Forcément, vu les prix, on a d’entrée de jeu abandonné l’idée d’un hostal: on se met donc en quête d’un camping. Par chance, San Pedro est bien équipé, car c’est une destination hyper-touristique. Plein de campings donc, alors que c’était quasi inexistant au Pérou et en Bolivie.
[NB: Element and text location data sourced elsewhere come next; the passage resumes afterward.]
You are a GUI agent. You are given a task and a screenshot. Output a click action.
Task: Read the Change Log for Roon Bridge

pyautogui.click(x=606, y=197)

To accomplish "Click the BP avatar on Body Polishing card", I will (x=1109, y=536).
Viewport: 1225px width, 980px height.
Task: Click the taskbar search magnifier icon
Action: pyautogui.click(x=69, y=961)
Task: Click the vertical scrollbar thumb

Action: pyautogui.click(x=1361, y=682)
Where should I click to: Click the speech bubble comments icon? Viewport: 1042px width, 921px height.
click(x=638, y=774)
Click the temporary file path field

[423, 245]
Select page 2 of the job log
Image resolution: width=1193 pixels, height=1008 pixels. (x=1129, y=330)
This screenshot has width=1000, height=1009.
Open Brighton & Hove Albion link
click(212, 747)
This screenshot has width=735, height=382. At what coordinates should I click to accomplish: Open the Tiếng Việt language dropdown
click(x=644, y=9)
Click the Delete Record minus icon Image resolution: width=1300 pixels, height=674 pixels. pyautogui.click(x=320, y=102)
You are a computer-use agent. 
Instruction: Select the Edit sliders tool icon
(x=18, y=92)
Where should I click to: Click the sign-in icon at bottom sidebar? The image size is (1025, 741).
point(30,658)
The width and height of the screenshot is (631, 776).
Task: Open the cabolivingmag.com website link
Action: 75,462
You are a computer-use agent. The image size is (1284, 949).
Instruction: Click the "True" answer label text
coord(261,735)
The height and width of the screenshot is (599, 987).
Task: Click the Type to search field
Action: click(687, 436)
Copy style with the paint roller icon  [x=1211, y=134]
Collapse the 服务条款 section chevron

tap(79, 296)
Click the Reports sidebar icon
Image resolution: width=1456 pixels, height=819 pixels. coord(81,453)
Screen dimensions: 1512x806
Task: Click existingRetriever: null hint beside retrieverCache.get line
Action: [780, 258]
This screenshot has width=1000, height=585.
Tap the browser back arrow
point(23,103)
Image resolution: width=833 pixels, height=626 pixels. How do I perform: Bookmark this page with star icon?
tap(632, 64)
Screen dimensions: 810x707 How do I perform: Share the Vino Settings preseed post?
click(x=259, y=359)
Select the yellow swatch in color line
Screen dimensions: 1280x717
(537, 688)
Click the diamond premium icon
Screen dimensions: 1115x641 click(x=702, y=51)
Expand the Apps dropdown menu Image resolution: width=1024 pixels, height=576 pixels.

Mais le hic, c’est qu’on est en pleine période estivale ici, et donc de grandes vacances, et donc de hausse des prix… on déboursera, pour un camping (un vrai, mais mal équipé: une seule douche pour l’ensemble), plus que pour le plus char hostal que l’on s’est permis au Pérou. De plus, les différents lieux naturels à visiter dans le coin (Vallée de la Mort, Vallée de la Lune, Lac Salé, Salar, Geysers, etc…) sont disséminés et parfois lointains, et se paient séparément, plus cher qu’en Boivie (forcément). Vu que ces lieux sont du même type que ceux que nous avons pu admirer lors de notre excursion bolivienne, on décide de ne pas d’éterniser a San Pedro. Le Chili (tout comme l’Argentine après) sera plus cher, on va devoir s’adapter: autostop, couchsurfing, etc… On visite donc la Vallée de la Mort (Dieu merci, on en est sorti vivant!): superbe vallée-désert, avec l’une ou l’autre gigantesque dune de sable, et des parois rocheuses à l’érosion assez étonnante. Pour revenir à San Pedro, on teste un peu d’autostop: et ça marche plutôt (très) bien! Les backpackers qu’on a croisés ailleurs disaient donc vrai! On va enfin pouvoir s’y mettre, car au Pérou et en Bolivie, ça ne marche absolument pas (les conducteurs réclament un paiement, au prix taxi local, une fois la fin du trajet… on ne s’est donc pas risqué!) 😉

Après deux nuits à San Pedro, on lève le pouce pour rejoindre la ville d’Antofagasta, vers le sud sur la côte, où on a pu trouver un couchsurfer prêt à nous accueillir!